According to a report carried by the Wall Street Journal on Tuesday, June 29th, Microsoft will be handing over its web advertising business to AOL for a period of ten years. As per the deal, AOL will sell display advertisement on Microsoft products and websites like Xbox, Skype, MSN, Outlook.com etc. in countries like the US, Canada, Japan, Brazil and a number of European countries including the UK. In return, Bing will replace Google as the search engine of choice on AOL.
The financial terms of the deal, including revenue sharing details however, have not been publicly disclosed. While advertisement constitutes a negligible part of Microsoft's revenue, the division does employ as many as 1,200 people, who will now move over seamlessly to AOL according to the terms of the deal. Both companies have asserted that no jobs will be lost because of the agreement. Meanwhile, the Redmond, WA-based software giant has not just offloaded its web advertising business in the few markets mentioned above, but also in many other Eurozone markets like Austria, Belgium, Denmark and Portugal, where AppNexus will take over the web advert business from Microsoft.
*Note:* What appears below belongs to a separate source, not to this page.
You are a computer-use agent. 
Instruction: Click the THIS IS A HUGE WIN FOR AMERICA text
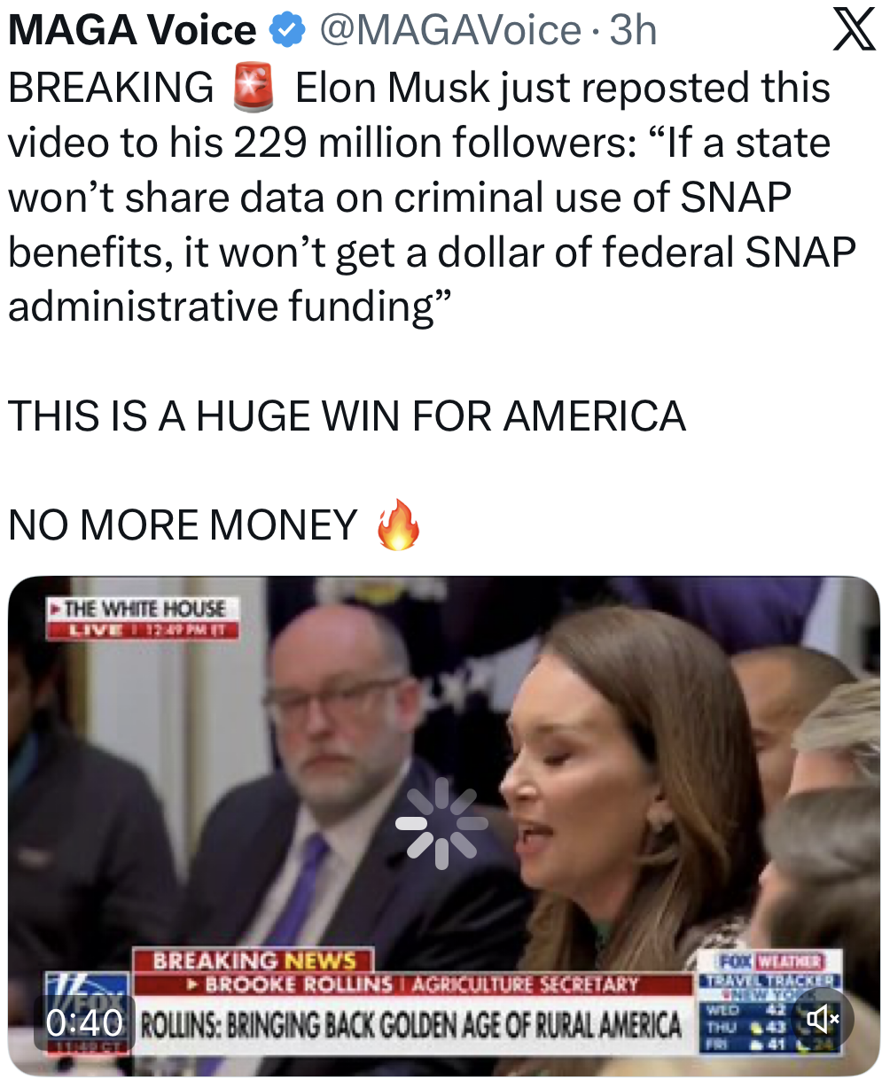(x=347, y=416)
In recent times, Microsoft has looked to consolidate its increasingly unwieldy businesses into its core areas of strength like personal computers, along with areas the new chief executive Mr. Satya Nadella has identified as possible areas of growth going forward, like the cloud and enterprise. As part of that stated philosophy of Mr. Nadella, Microsoft has also reportedly offloaded its mapping technology to transportation aggregator Uber, in a further attempt to cut down on the company's unprofitable ventures. While Microsoft does not publicly disclose the exact revenue figures from its online ventures, the company is said to have lost as much as $10 billion over the past five years alone on these operations. As for speculations around the future of Bing, Mr. Nadella seems to believe that Microsoft's search operations will turn profitable next year. In a statement released announcing the deals, Microsoft said, "Today's news is evidence of Microsoft's increased focus on our strengths: in this case, search and search advertising and building great content and consumer services".